Start of Block

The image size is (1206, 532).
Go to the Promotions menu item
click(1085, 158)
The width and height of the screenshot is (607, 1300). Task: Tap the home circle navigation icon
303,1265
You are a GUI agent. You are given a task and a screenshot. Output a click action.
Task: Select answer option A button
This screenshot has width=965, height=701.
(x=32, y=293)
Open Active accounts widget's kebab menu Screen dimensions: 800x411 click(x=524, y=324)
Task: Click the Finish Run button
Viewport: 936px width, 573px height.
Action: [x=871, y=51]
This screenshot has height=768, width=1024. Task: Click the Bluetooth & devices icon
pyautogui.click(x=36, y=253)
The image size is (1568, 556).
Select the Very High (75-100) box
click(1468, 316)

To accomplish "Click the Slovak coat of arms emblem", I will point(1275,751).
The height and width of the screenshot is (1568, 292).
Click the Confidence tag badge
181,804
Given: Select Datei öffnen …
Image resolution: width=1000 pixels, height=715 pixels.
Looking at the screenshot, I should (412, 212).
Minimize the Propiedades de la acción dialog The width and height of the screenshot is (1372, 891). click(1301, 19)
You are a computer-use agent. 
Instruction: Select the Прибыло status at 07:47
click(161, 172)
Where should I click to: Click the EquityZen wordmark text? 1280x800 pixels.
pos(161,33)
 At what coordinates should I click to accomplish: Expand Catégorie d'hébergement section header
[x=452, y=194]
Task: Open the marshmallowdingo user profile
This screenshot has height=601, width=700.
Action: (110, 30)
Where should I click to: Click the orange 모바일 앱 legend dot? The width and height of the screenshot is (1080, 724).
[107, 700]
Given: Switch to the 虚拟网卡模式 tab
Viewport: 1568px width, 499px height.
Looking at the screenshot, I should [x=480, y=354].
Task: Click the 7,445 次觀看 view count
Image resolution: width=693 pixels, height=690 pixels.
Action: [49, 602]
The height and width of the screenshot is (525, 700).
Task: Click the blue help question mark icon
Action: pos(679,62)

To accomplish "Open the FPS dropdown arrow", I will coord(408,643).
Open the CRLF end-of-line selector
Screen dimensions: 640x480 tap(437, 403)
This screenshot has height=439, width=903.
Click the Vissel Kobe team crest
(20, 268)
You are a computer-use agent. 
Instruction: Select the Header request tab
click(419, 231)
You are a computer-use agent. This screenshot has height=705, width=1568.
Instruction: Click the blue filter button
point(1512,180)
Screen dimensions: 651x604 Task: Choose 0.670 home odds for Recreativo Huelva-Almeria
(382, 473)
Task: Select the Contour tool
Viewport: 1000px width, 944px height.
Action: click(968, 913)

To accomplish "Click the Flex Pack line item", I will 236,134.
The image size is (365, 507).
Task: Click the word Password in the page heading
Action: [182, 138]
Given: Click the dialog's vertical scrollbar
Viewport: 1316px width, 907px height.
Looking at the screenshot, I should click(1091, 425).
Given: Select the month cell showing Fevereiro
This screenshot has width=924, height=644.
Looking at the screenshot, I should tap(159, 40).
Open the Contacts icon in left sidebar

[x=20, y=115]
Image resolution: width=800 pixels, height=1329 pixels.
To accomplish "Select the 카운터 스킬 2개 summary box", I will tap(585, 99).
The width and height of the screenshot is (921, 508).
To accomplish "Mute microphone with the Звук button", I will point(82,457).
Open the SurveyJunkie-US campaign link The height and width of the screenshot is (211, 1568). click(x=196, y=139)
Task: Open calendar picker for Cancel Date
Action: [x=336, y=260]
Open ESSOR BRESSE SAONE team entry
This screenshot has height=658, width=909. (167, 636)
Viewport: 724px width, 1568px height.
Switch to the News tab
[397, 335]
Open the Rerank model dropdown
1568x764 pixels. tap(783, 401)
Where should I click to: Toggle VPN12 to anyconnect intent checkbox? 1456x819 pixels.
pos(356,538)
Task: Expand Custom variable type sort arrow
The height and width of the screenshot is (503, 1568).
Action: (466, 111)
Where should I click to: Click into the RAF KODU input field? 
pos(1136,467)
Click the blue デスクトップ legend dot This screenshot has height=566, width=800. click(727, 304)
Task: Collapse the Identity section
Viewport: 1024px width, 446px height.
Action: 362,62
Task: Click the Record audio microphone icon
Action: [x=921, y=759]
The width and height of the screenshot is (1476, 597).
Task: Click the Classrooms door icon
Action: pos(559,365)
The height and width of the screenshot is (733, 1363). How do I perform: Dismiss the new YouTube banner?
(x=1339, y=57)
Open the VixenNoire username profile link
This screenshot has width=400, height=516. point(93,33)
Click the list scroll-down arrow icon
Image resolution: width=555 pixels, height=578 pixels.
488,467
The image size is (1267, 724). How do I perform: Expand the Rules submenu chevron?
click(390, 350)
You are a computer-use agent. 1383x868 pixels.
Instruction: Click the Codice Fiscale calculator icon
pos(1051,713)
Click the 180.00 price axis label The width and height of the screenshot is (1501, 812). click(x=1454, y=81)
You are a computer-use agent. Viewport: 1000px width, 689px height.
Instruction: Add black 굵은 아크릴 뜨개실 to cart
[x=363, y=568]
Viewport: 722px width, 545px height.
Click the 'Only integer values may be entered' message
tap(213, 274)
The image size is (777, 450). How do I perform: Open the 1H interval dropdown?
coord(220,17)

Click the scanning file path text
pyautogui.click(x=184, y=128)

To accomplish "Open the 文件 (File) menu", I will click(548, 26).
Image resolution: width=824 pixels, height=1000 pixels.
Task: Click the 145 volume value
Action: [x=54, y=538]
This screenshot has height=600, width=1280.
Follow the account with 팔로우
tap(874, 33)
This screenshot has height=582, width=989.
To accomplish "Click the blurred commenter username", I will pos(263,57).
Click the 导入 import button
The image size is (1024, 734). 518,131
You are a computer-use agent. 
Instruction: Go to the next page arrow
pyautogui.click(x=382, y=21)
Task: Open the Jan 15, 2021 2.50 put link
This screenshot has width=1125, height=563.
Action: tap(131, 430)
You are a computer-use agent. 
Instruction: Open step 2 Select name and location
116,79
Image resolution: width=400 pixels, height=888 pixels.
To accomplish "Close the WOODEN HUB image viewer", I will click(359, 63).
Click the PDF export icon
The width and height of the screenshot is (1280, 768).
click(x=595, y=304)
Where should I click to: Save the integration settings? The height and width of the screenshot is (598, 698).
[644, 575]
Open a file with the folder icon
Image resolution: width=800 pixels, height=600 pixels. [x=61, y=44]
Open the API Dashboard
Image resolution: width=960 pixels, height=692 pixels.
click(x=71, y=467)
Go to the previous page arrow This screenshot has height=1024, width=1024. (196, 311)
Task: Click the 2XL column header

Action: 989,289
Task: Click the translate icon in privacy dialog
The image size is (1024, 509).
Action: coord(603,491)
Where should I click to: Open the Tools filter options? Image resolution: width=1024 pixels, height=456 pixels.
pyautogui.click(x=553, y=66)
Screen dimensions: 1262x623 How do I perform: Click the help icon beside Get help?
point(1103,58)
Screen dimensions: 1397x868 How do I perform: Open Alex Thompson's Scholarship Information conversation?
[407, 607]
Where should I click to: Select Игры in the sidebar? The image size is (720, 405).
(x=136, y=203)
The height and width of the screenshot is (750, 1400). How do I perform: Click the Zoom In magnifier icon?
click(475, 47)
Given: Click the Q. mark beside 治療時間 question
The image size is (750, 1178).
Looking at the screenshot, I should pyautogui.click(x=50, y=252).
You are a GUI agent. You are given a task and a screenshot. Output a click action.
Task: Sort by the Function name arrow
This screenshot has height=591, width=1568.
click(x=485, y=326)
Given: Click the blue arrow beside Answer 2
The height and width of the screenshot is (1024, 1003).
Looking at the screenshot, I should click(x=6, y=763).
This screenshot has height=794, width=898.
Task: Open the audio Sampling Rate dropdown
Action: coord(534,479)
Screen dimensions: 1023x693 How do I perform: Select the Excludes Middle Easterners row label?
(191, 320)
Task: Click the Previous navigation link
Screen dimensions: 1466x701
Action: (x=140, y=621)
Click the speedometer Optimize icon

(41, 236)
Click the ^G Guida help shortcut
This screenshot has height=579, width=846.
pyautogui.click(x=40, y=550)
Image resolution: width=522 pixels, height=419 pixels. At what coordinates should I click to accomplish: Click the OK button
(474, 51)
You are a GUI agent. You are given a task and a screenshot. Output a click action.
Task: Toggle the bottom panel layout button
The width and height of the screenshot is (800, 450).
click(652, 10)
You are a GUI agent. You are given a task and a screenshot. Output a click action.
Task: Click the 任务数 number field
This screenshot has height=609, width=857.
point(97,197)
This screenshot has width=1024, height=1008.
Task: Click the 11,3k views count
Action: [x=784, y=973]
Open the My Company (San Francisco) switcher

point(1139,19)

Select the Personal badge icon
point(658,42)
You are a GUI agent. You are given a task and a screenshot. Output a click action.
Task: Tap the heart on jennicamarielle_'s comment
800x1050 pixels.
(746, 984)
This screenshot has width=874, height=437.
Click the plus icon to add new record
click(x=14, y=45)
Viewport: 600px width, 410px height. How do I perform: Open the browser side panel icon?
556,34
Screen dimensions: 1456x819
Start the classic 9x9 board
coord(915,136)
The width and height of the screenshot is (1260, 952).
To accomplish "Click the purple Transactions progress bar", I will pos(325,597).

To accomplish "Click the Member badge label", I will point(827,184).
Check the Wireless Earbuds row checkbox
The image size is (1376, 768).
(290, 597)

End of Block

◆ **PROBLEM STATEMENT**: Copy out all lines above that include the string "dialog".

◆ **TASK ANSWER**:
Minimize the Propiedades de la acción dialog The width and height of the screenshot is (1372, 891). click(1301, 19)
Given: Click the dialog's vertical scrollbar
Task: Click the translate icon in privacy dialog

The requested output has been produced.